Try the Async Voice API and start building your own real-time voice agents.
Frequently asked questions about multilingual voice agents
What is a multilingual voice agent?
A multilingual voice agent is an AI system that can interact with users through speech in multiple languages. It typically combines speech recognition, a language model, and text-to-speech to understand spoken input and generate natural voice responses across different languages.
How does streaming text-to-speech work?
Streaming text-to-speech generates audio incrementally instead of producing a full audio file first. As text tokens are produced by the language model, the TTS system converts them into small audio chunks and streams them to the client for immediate playback.
Why is low latency important for voice AI agents?
Low latency keeps voice interactions natural. If a voice AI agent pauses too long before responding, the conversation feels slow and robotic. Starting audio playback quickly helps maintain conversational rhythm and improves the overall user experience.
Can voice AI assistants support multiple languages?
Yes.
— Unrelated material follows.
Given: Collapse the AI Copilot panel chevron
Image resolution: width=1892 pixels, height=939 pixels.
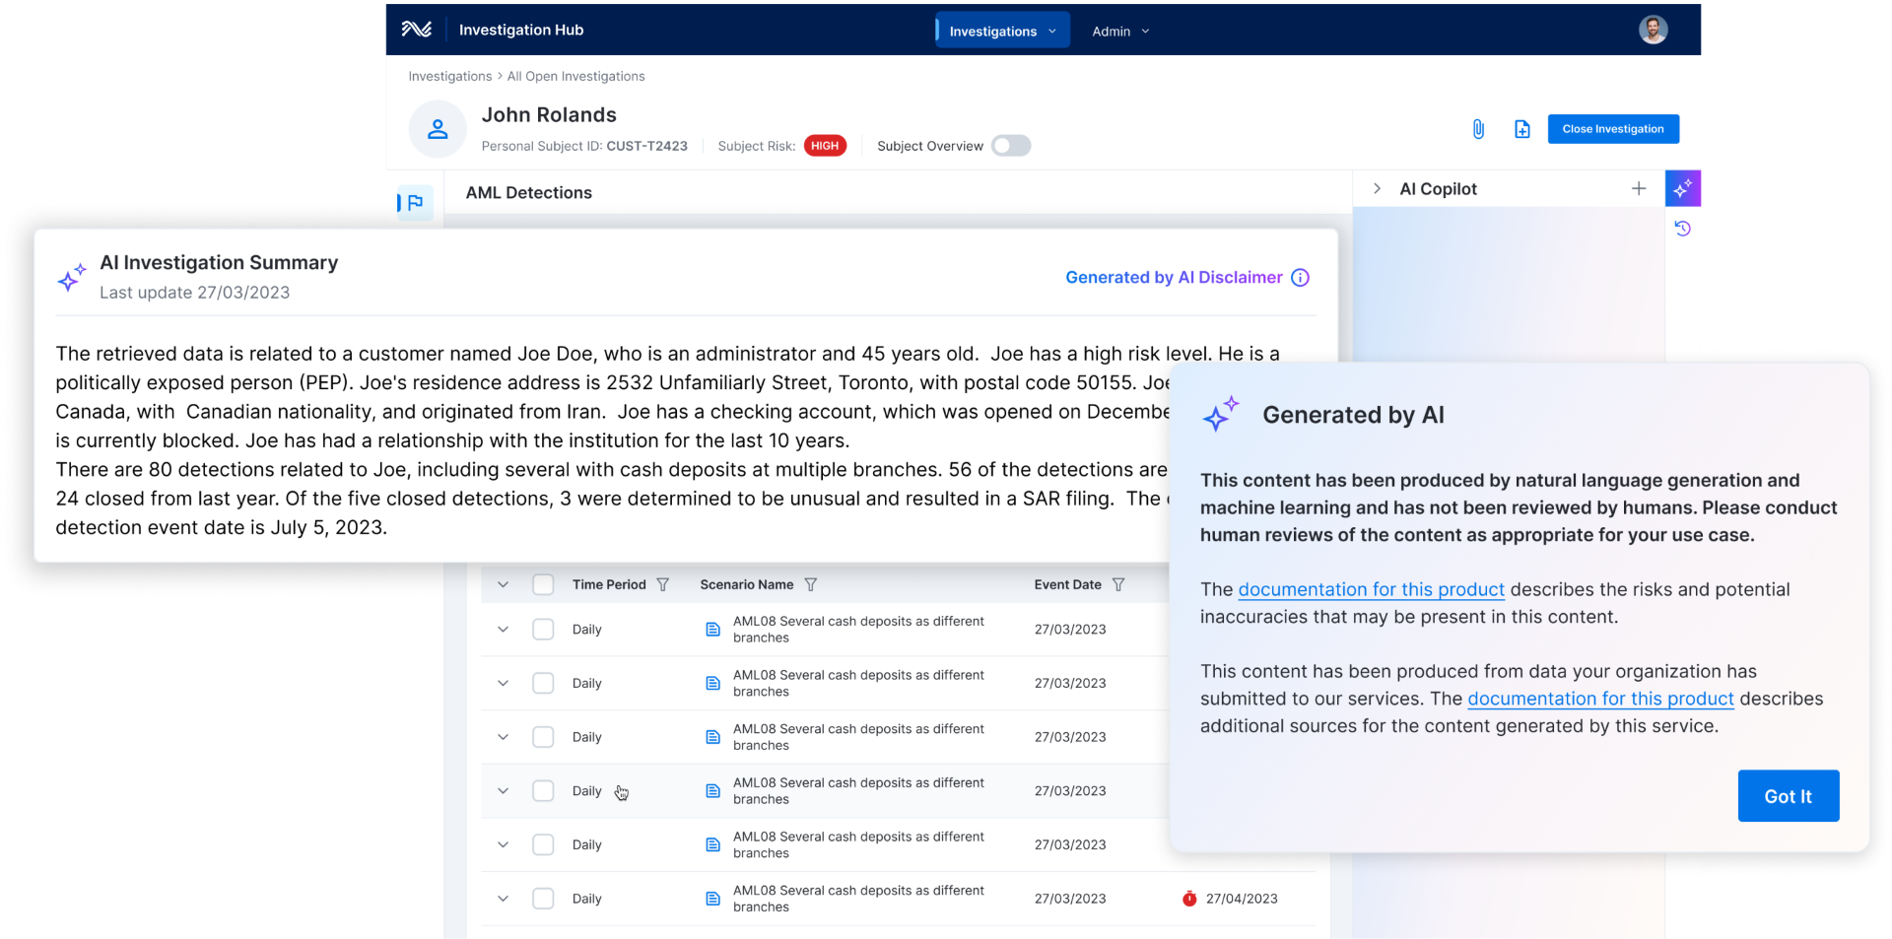Looking at the screenshot, I should [1377, 188].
Modern AI voice assistants can support multiple languages by switching voices or language settings in the text-to-speech system. This allows the same voice agent to interact with users across different regions without changing the core architecture.
What are common use cases for voice AI agents?
Common use cases include AI assistants, customer support automation, voice-enabled applications, gaming characters, and education platforms. Many organizations use voice AI agents to provide conversational interfaces that feel more natural than traditional text-based systems.